WHAT IS EXPECTED - Copy out the records word for word, starting at the first line and ending with the line that contains "coord(133,210)".
# start of SOURCE DATA
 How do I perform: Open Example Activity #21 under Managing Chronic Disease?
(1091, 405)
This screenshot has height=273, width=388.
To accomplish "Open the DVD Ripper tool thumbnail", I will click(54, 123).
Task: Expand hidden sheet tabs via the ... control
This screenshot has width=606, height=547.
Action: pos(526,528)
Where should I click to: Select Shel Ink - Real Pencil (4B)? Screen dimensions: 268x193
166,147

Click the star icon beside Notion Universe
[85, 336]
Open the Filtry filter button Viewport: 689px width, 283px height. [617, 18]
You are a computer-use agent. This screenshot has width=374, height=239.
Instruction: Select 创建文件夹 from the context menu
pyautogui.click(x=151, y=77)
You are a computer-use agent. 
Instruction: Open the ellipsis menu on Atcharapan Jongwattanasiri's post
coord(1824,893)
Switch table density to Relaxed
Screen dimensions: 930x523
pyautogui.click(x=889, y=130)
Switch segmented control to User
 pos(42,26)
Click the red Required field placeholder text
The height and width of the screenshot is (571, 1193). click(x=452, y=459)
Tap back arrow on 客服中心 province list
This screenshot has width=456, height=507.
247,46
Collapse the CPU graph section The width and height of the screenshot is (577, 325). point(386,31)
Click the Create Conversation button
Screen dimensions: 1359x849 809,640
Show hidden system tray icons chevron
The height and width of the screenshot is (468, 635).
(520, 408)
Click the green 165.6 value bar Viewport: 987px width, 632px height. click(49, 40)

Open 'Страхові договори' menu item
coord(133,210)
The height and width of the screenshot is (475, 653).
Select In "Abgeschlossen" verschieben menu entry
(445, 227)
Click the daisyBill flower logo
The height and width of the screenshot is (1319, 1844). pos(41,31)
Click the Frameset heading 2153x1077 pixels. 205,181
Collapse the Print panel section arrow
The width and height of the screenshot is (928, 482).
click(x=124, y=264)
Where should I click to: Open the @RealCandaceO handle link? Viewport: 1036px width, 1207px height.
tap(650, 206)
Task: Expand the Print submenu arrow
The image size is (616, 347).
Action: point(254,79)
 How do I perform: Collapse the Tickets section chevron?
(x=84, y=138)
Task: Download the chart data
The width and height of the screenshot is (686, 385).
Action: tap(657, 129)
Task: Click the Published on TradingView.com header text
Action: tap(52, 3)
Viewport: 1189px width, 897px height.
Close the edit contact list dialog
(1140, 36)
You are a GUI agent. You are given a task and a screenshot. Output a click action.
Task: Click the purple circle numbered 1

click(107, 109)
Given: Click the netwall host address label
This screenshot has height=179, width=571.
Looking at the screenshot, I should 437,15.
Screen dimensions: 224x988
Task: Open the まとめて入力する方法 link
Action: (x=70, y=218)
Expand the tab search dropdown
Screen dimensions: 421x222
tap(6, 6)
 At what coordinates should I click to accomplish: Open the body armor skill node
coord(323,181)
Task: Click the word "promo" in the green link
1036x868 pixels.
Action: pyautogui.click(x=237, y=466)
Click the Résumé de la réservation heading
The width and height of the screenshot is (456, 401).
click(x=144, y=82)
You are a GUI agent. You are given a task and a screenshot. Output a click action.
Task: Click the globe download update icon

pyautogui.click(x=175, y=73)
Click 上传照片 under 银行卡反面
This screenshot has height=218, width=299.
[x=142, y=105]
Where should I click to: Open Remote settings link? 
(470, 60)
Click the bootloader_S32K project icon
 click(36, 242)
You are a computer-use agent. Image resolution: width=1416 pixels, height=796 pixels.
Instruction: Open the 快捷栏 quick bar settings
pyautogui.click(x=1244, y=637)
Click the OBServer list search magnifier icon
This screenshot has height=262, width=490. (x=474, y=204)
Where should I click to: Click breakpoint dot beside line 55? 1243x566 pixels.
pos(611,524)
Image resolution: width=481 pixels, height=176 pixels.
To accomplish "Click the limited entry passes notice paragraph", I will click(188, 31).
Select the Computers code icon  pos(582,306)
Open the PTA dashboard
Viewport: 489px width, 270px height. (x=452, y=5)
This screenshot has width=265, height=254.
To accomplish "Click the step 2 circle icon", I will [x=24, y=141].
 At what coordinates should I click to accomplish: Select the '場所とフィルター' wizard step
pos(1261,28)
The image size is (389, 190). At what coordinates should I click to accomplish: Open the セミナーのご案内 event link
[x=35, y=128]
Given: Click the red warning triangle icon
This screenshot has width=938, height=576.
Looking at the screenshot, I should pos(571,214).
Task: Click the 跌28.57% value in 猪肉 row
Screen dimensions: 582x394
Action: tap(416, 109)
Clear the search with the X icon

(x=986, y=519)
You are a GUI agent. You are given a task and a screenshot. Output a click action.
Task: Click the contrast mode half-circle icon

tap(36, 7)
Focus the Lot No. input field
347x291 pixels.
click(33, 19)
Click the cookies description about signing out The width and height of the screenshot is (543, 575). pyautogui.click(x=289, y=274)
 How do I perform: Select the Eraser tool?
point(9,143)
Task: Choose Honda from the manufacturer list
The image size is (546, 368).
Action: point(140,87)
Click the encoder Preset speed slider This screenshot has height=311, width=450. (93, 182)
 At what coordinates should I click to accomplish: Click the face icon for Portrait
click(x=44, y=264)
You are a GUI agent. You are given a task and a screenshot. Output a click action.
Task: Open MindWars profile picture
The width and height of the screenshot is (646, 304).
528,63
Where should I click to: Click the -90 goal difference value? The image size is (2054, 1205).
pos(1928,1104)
# end of SOURCE DATA
WRITTEN RESPONSE -
 How do I perform: Open Example Activity #21 under Managing Chronic Disease?
(1091, 405)
This screenshot has height=273, width=388.
To accomplish "Open the DVD Ripper tool thumbnail", I will click(54, 123).
Task: Expand hidden sheet tabs via the ... control
This screenshot has width=606, height=547.
Action: pos(526,528)
Where should I click to: Select Shel Ink - Real Pencil (4B)? Screen dimensions: 268x193
166,147

Click the star icon beside Notion Universe
[85, 336]
Open the Filtry filter button Viewport: 689px width, 283px height. [617, 18]
You are a computer-use agent. This screenshot has width=374, height=239.
Instruction: Select 创建文件夹 from the context menu
pyautogui.click(x=151, y=77)
You are a computer-use agent. 
Instruction: Open the ellipsis menu on Atcharapan Jongwattanasiri's post
coord(1824,893)
Switch table density to Relaxed
Screen dimensions: 930x523
pyautogui.click(x=889, y=130)
Switch segmented control to User
 pos(42,26)
Click the red Required field placeholder text
The height and width of the screenshot is (571, 1193). click(x=452, y=459)
Tap back arrow on 客服中心 province list
This screenshot has width=456, height=507.
247,46
Collapse the CPU graph section The width and height of the screenshot is (577, 325). point(386,31)
Click the Create Conversation button
Screen dimensions: 1359x849 809,640
Show hidden system tray icons chevron
The height and width of the screenshot is (468, 635).
(520, 408)
Click the green 165.6 value bar Viewport: 987px width, 632px height. click(49, 40)

Open 'Страхові договори' menu item
coord(133,210)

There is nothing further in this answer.